▸ **Work order**
Omit all pictures. Print the remaining lines exactly, from the start of the data through the line containing "[Subscribe to PinkNews on YouTube]".

[Saved entries]
+-------+

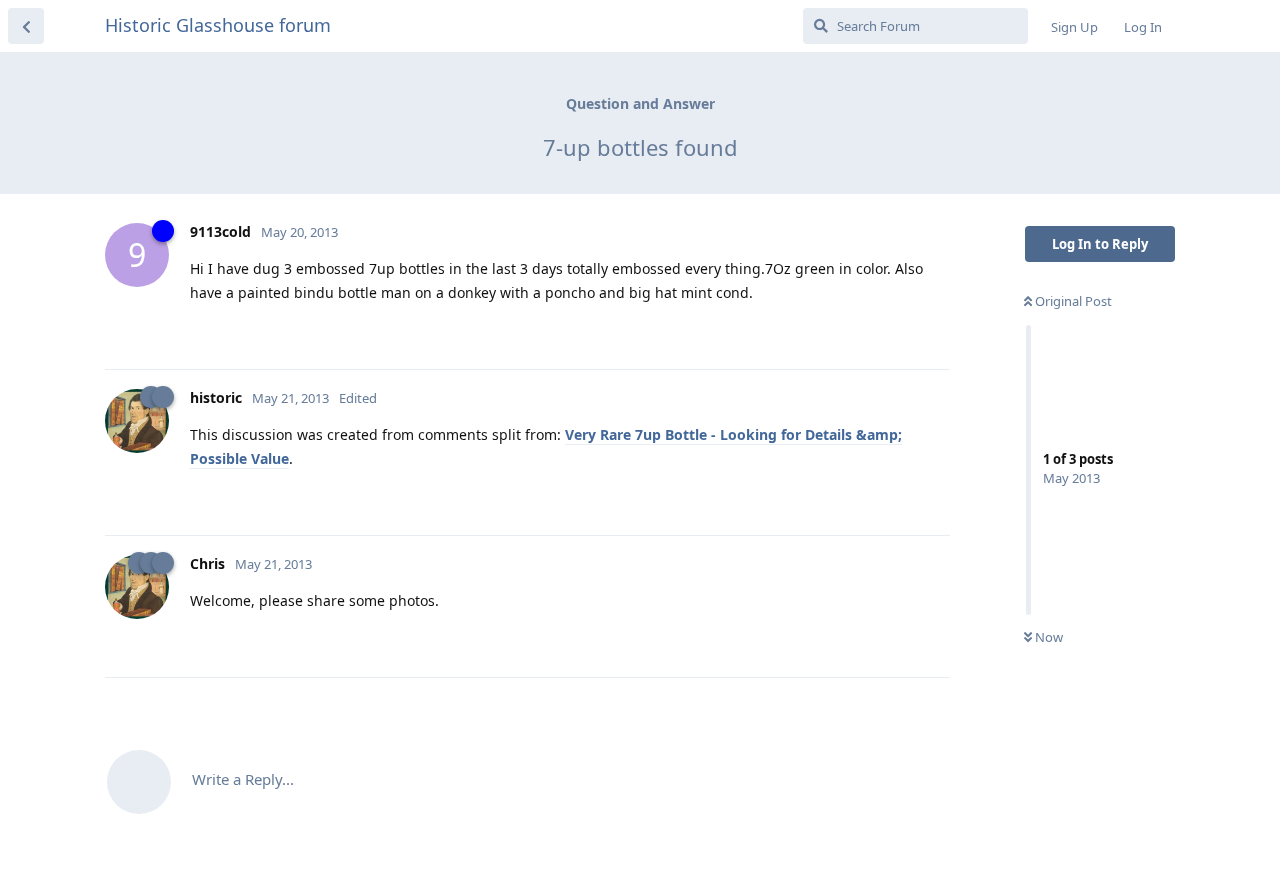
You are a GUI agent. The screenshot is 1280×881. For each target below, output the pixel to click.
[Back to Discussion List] (26, 26)
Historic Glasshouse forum (218, 25)
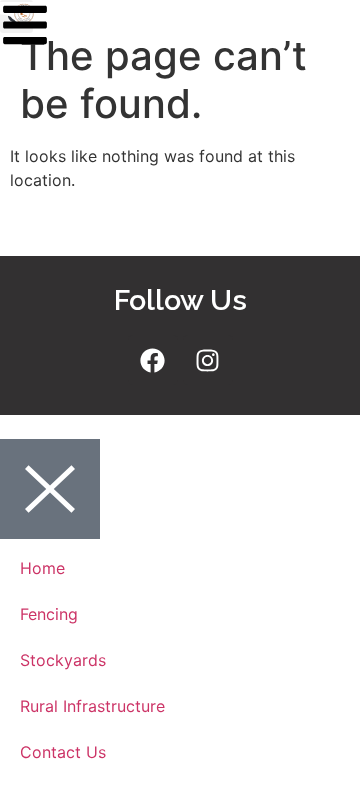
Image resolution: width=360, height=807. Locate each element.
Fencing (49, 614)
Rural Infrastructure (92, 706)
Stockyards (63, 660)
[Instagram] (208, 360)
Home (42, 568)
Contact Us (63, 752)
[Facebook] (153, 360)
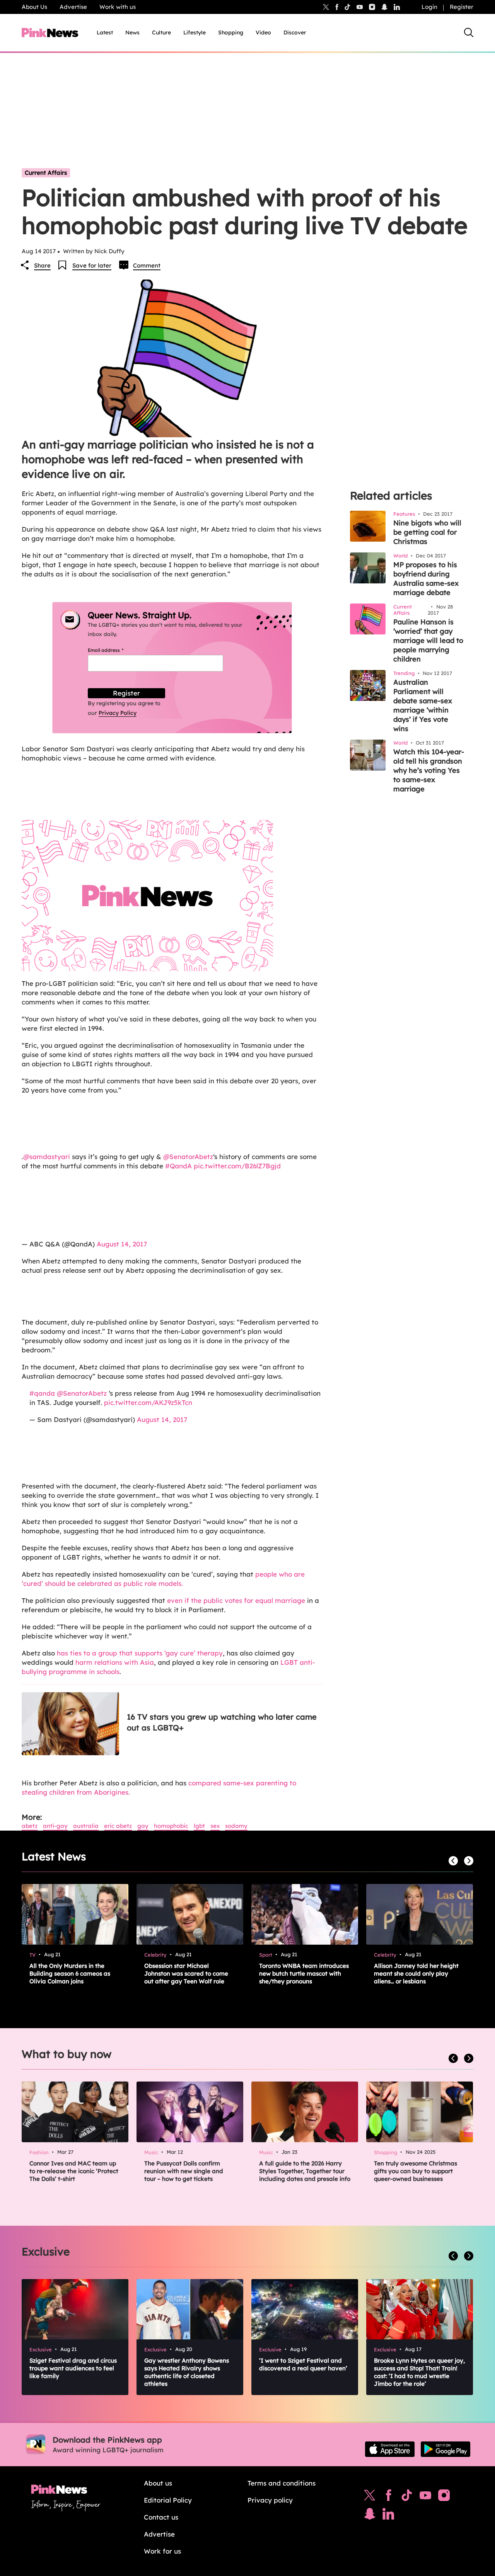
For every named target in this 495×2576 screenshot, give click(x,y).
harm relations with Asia (114, 1662)
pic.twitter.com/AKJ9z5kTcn (148, 1402)
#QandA (178, 1166)
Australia (86, 1825)
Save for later (91, 265)
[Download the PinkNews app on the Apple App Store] (390, 2449)
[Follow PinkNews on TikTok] (406, 2497)
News (132, 32)
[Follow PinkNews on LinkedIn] (397, 7)
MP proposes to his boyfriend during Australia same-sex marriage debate (426, 578)
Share (42, 265)
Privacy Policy (118, 712)
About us (158, 2483)
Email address (115, 650)
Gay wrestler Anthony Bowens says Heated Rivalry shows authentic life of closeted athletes (186, 2372)
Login (429, 6)
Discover (294, 32)
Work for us (162, 2551)
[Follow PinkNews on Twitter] (370, 2497)
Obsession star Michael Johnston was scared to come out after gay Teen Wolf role (186, 1973)
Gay (142, 1825)
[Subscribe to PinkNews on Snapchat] (370, 2515)
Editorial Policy (168, 2500)
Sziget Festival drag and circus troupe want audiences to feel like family (73, 2368)
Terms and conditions (282, 2483)
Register (461, 6)
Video (263, 32)
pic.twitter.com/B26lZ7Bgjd (237, 1166)
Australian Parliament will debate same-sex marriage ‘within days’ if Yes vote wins (422, 705)
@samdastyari (46, 1156)
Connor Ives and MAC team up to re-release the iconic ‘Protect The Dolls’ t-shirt (73, 2171)
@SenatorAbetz (188, 1156)
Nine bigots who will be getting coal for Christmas (427, 532)
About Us (34, 6)
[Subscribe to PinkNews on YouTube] (425, 2497)
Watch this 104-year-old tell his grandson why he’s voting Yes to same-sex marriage (428, 770)
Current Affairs (46, 172)
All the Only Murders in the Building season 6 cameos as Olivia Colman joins (69, 1973)
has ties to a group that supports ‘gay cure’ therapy (140, 1653)
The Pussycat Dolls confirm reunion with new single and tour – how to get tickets (183, 2171)
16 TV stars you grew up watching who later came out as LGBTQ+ (222, 1722)
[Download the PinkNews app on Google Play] (445, 2449)
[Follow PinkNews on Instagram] (444, 2497)
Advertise (73, 6)
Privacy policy (270, 2500)
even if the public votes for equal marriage (236, 1600)
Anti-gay (55, 1825)
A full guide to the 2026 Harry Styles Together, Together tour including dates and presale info (304, 2171)
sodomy (236, 1825)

+-------+

▸ **Written response**
You are a GUI agent. The screenshot is 1280×881. For each target below, output the pixel to click.
[Back to Discussion List] (26, 26)
Historic Glasshouse forum (218, 25)
Image resolution: width=360, height=807. Locate each element.
Fencing (49, 614)
Rural Infrastructure (92, 706)
Stockyards (63, 660)
[Instagram] (208, 360)
Home (42, 568)
Contact Us (63, 752)
[Facebook] (153, 360)
For every named target in this 495×2576 screenshot, give click(x,y).
harm relations with Asia (114, 1662)
pic.twitter.com/AKJ9z5kTcn (148, 1402)
#QandA (178, 1166)
Australia (86, 1825)
Save for later (91, 265)
[Download the PinkNews app on the Apple App Store] (390, 2449)
[Follow PinkNews on TikTok] (406, 2497)
News (132, 32)
[Follow PinkNews on LinkedIn] (397, 7)
MP proposes to his boyfriend during Australia same-sex marriage debate (426, 578)
Share (42, 265)
Privacy Policy (118, 712)
About us (158, 2483)
Email address (115, 650)
Gay wrestler Anthony Bowens says Heated Rivalry shows authentic life of closeted athletes (186, 2372)
Login (429, 6)
Discover (294, 32)
Work for us (162, 2551)
[Follow PinkNews on Twitter] (370, 2497)
Obsession star Michael Johnston was scared to come out after gay Teen Wolf role (186, 1973)
Gay (142, 1825)
[Subscribe to PinkNews on Snapchat] (370, 2515)
Editorial Policy (168, 2500)
Sziget Festival drag and circus troupe want audiences to feel like family (73, 2368)
Terms and conditions (282, 2483)
Register (461, 6)
Video (263, 32)
pic.twitter.com/B26lZ7Bgjd (237, 1166)
Australian Parliament will debate same-sex marriage ‘within days’ if Yes vote wins (422, 705)
@samdastyari (46, 1156)
Connor Ives and MAC team up to re-release the iconic ‘Protect The Dolls’ t-shirt (73, 2171)
@SenatorAbetz (188, 1156)
Nine bigots who will be getting coal for Christmas (427, 532)
About Us (34, 6)
[Subscribe to PinkNews on YouTube] (425, 2497)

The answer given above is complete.